Pumpjack Pub
- Interactive map of Pumpjack Pub
- Address: 1167 Davie Street
- Location: Vancouver, British Columbia, Canada
- Coordinates: 49°16′54″N 123°07′56″W﻿ / ﻿49.28164316913515°N 123.13215094633733°W
- Type: Gay bar

Website
- pumpjackpub.com

= Pumpjack Pub =

Gay bar in Vancouver, Canada

Pumpjack Pub is a gay bar in Vancouver's Davie Village neighborhood, in British Columbia, Canada.

==Description and history==
The bar opened in December 2000, and caters to the bear and leather subcultures. Steve Bauer and Vince Marino are co-owners, as of 2006. Marino describes Pumpjack as a "community bar".
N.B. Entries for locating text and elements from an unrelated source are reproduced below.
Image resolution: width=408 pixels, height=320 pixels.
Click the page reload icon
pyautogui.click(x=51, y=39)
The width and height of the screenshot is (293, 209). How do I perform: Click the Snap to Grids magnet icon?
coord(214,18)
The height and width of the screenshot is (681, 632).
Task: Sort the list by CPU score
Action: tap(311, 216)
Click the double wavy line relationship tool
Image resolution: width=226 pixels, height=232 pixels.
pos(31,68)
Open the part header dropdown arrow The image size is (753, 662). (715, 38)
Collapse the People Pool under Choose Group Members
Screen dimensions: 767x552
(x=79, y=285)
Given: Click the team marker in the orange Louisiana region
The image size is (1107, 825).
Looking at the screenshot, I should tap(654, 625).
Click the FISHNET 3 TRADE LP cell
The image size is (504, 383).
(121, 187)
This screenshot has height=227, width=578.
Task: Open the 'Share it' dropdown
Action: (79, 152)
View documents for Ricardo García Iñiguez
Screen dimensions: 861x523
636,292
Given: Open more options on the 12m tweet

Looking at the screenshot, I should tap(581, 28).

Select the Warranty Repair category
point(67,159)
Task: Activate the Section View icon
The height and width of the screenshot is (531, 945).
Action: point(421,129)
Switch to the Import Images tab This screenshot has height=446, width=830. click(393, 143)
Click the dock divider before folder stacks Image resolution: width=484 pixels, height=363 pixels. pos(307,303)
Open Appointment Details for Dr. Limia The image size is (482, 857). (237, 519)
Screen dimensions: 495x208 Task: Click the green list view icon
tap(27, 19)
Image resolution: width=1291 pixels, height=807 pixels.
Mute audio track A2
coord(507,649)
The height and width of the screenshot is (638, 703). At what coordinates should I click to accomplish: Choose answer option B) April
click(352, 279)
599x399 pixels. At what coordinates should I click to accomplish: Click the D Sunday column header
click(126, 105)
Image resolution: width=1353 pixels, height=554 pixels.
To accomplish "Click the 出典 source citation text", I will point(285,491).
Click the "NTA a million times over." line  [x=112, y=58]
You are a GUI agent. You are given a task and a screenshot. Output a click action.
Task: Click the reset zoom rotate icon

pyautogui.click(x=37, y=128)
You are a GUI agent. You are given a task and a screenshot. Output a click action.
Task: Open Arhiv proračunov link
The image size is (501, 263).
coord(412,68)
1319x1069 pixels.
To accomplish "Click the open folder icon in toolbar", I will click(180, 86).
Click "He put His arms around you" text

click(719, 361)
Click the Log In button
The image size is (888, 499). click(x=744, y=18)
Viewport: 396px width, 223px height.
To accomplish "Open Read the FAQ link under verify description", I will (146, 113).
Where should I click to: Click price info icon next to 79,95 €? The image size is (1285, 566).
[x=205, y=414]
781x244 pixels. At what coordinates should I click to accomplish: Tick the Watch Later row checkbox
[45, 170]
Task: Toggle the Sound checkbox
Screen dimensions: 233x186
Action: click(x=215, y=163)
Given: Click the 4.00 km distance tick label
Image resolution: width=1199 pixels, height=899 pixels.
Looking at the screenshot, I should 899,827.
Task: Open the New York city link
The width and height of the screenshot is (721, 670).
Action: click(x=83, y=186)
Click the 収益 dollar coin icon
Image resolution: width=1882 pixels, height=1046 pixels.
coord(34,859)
By mid 2006, Pumpjack had raised approximately $185,000 for various causes, including more than $30,000 for HIV/AIDS organizations. The pub underwent renovations for nine months, re-opening in mid 2014 and doubling its capacity from 107 to 244 seats. The expansion was part of the West End Community Plan, which seeks to "enhance Davie Village's distinctive character as a hub for the LGBTQ community through the use of colour and lighting, and as a space for nightlife, celebration, events, gathering and community programming".